Seems like when the pump is not working well they also went cheap and it is a full speed pump.

Regards
Stonecold
 
sshep,
When you say "two-phase mix of hydrocarbons", you don't mean there is a gas phase present do you?? If so, then you have entered a whole new world of pumping... I am assuming you just mean you have water and oil mixed together, both in the liquid phase.

What type of pump do you have? Centrifugal? Positive displacement? 18% is really low for any pump; sounds like you are operating WAY off of the original design point of the pump, and easiest fix may be to find a way to "move" the operating point back to higher efficiency. StoneCold suggests one way to "move" the point to the left, but would really help to see a copy of your performance curve if possible.
 
Overcurrent? Add a restriction in the discharge, add a VFD, or put in a bigger motor.

Good luck,
Latexman
 
Hey My Friends,

I attached a picture of the impeller for this centrifugal pump which is unusual and probably explains the low efficiency. This is made by FindeR Pompe, an Italian company, model 1x2-PEP-131-BL, the only one like it in the plant. Perhaps it was the cheapest that they could get made of 904SS because it is handling a mix of water and acids from the bottom of extract tower of a process that does LL extraction of acids.

It was discovered sometime back that the overcurrent trips had been bypassed for years, and the pump is operated with every bit of throttling possible to keep it from tripping- i.e. no min flow, no warm up flow for standby pump, etc.

It occurred to me after this post that the % water in the fluid is not going to be constant, but may rather come in slugs. This may be the real problem with using an average SG assumption on such a tight design. We hope to mount a size larger motor- you know the drill (cabling, motor starter, baseplate, etc), otherwise we buy new. In the end the root cause is a really shabby original design, probably the cheapest installed cost to meet the 904SS material without any concern for the operability.

Have you ever seen an impeller like this?

best wishes,
sshep
 
 http://files.engineering.com/getfile.aspx?folder=476de783-adfb-4810-aa73-d22b96142147&file=Impeller.jpg
This type of impeller design is for low flow high head pump similar to the Sundyne pumps which are very low specific speed. It is very inefficient but you won't find many alternative make that can give you the head and flow for a single stage and direct driven.

Sundyne LMV 322 may be an alternative, but I don't think you get any better efficiency.

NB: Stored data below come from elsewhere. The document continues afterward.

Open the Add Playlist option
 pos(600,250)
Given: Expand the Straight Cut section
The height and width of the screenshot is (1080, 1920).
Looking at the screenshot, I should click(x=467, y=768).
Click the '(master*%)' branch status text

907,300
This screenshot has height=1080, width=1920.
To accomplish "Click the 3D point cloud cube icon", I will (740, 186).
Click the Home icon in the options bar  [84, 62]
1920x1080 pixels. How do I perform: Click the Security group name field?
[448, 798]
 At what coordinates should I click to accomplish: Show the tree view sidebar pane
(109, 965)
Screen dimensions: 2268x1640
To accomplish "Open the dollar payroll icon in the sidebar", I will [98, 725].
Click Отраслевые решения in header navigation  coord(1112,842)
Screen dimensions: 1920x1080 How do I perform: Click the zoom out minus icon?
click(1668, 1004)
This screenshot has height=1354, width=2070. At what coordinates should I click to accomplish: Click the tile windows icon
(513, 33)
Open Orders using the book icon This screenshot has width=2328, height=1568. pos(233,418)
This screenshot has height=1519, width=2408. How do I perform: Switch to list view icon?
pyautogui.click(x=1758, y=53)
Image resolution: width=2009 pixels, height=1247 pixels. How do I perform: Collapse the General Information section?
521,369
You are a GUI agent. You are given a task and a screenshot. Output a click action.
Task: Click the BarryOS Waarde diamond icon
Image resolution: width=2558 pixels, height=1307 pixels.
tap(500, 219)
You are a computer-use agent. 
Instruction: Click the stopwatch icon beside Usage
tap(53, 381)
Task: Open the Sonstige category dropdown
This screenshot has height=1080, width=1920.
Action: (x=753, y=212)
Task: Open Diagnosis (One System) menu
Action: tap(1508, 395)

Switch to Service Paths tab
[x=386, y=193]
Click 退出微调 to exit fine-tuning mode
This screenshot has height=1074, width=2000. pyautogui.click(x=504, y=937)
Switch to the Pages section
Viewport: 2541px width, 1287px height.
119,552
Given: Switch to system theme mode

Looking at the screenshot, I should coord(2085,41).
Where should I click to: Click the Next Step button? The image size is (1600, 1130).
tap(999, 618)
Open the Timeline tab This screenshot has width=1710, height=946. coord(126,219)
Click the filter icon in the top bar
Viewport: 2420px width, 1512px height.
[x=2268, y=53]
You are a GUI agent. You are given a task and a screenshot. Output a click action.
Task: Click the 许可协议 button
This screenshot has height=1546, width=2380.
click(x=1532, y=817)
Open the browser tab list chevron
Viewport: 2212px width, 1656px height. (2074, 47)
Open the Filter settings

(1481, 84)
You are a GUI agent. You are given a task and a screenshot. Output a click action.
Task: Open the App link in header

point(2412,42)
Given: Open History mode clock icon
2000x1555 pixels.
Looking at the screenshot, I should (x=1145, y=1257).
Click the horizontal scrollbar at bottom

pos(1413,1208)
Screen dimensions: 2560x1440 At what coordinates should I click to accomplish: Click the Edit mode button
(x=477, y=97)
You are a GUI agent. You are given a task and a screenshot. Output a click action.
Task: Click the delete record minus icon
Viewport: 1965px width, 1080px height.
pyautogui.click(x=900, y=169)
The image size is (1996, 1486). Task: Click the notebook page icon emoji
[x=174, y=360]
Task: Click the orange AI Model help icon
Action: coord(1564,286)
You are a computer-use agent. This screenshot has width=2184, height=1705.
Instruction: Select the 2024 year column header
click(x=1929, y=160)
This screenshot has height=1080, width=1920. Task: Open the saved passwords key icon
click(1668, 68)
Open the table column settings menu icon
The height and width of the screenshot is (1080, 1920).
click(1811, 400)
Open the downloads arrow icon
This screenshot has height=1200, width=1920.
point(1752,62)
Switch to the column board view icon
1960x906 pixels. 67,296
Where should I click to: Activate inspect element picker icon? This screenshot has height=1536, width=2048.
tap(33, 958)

You may look at Envirotech also. Don't know who owns it now.
 
Hello Pumpsonly,

I see you are right on. Having checked out what some other pump vendors offer for single stage pumps in similar service (rated: 15.3 cum/h, 175m head), the efficiencies are all dismal and generally less than 25%. This bites! Oh well, I will see what I can do about reducing the head and hope that we can mount a size larger motor.

Thanks alot,
sshep
 
When you have to pump varying density pumpage with centrifugal, you size the head using the lowest SG and size the motor using the highest SG.